Ditambah lagi, tipe pendidikan di Indonesia masih cenderung menganut interaksi satu arah dalam
proses pembelajarannya. Dengan kondisi seperti ini, semakin mempertebal fakta bahwa keterampilan
anak didik di Indonesia hanya sebatas sampai tataran menjadi pendengar yang baik saja. Terjadi
demikian, karena mereka terbiasa hanya mempersiapkan telinga untuk belajar tanpa tahu bagaimana
caranya mencari sampai meramu sebuah informasi. Jadi, tidak heran apabila diberikan kepadanya sebuah
tugas yang mengharuskan mereka untuk mensintesis sebuah informasi, yang dikumpulkan hanya seperti
memindahkan sumber ke tempat yang lain tanpa dimaknai dengan hasil pemikirannya sendiri. Fenomena
ini, merupakan miniatur yang menggambarkan secara jelas tentang bagaimana tingkat literasi anak didik
(dalam hal ini mahasiswa).
Literasi media adalah salah satu keterampilan yang harus dimiliki seseorang dalam era
globalisasi. Dikatakan demikian, karena dalam era tersebut manusia akan semakin sering bersinggungan
dengan media. Baik itu untuk menambah wawasan atau pengetahuan maupun hanya untuk sekedar
sebagai sarana hiburan pelepas penat saja.
Ada berbagai hal yang disoroti dalam keterampilan literasi media ini, mulai dari kesadaran
individu atau masyarakat terhadap dampak media sampai dengan bagaimana individu atau masyarakat
memposisikan dan mengapresiasikan media dalam kehidupannya sehari-hari.

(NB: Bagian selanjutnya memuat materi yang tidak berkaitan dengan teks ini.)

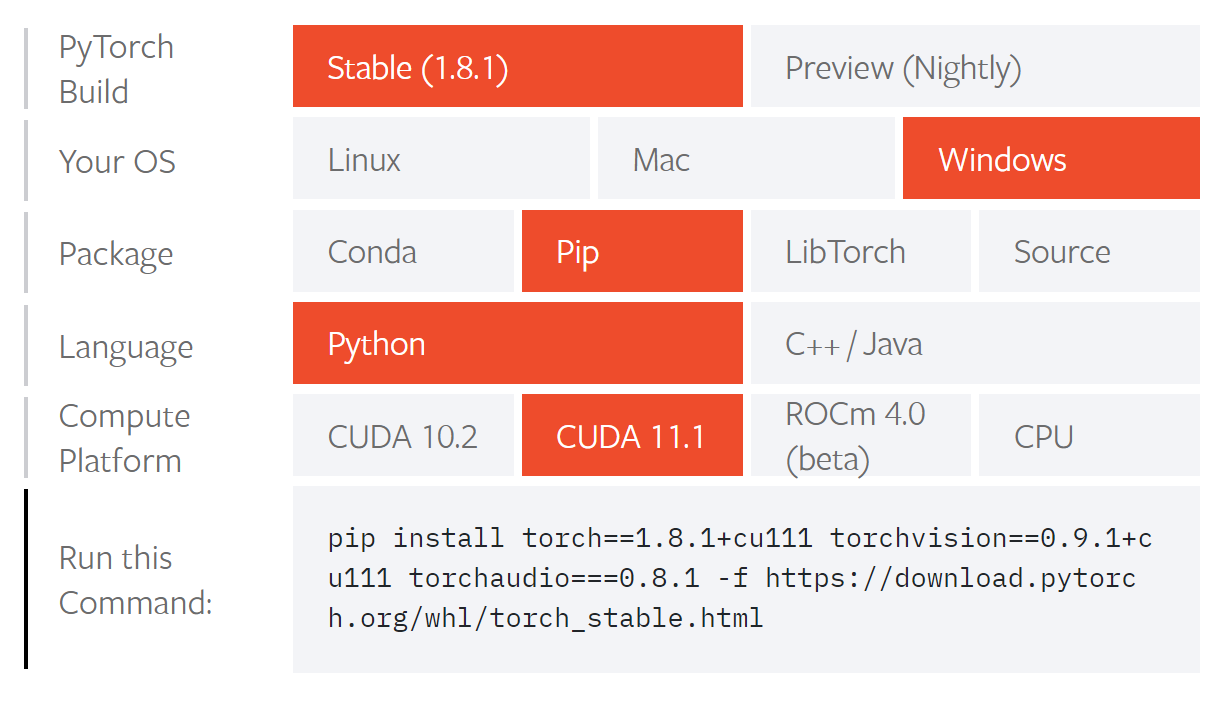The image size is (1216, 704).
Task: Select the CUDA 10.2 compute platform
Action: [403, 435]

Kehadiran ragam media yang mulai memadati segala bidang kehidupan manusia ditanggapi
positif oleh sebagian besar masyarakat. Walaupun begitu, merekapun sadar bahwa kehadiran media juga
6. tidak terlepas dari dampak negatifnya. Mereka juga beranggapan, media memiliki peran strategis dalam
proses komunikasi khususnya komunikasi massa. Ditarik kesimpulan demikian, karena hampir seluruh
masyarakat menyatakan bahwa informasi yang terkandung dalam media massa dapat membantu
terjadinya komunikasi diantara masyarakat dan media juga dapat membentuk suatu opini tertentu
ditengah-tengah masyarakat tentang berbagai hal. Seseorang yang memiliki keterampilan literasi media
tidak akan langsung mempercayai sebuah berita sebelum mengkrosceknya dengan sumber lain. Yang
biasa dilakukan adalah memilih media yang diakui kredibilitasnya, mengkroscek keakuratan berita
dengan sumber lain, dan akan selalu mencari kelengkapan suatu berita yang didengarnya dari orang lain
di dalam suatu media massa. Bila dibandingkan dengan ketiga hal tersebut, hampir setengah dari
masyarakat tidak melakukan kroscek ulang terhadap berita yang telah didapatnya.
Seperti yang telah disampaikan sebelumnya, selain memiliki dampak negatif media juga memiliki
banyak dampak positif. Kata yang paling mudah untuk menggambarkan dampak positif dari media adalah
“gudang informasi”. Dengan adanya media, individu atau masyarakat terbantu dalam hal
mengembangkan wawasan dan pengetahuannya. Ini dibuktikan, sebagian besar masyarakat menyatakan
merasa tidak nyaman bila tidak berhubungan dengan media walaupun hanya satu hari. Tetapi, bukan
berarti mereka hanya menghargai pendapat/hasil karya orang lain yang ditampilkan dalam media massa
saja. Karena, walau bagaimanapun juga mereka beranggapan bahwa beragam media dan corak yang
muncul saat ini telah mampu menambah pemahaman mereka tentang peristiwa yang sedang menggejala
atau sedang ‘in’ di dunia ini.
Pembahasan di atas bila dilandasi pendapat Ofcom, secara sederhana dapat digambarkan bahwa
individu yang telah memiliki keterampilan literasi media mempunyai kemampuan untuk mengakses,
menganalisa, mengevaluasi dan sekaligus mengkomunikasikannya dalam berbagai macam format. Lebih
daripada itu, mereka juga mampu mengenali dan mengerti informasi secara komprehensif untuk
mewujudkan cara berpikir kritis, seperti tanya jawab, menganalisa dan mengevaluasi informasi itu.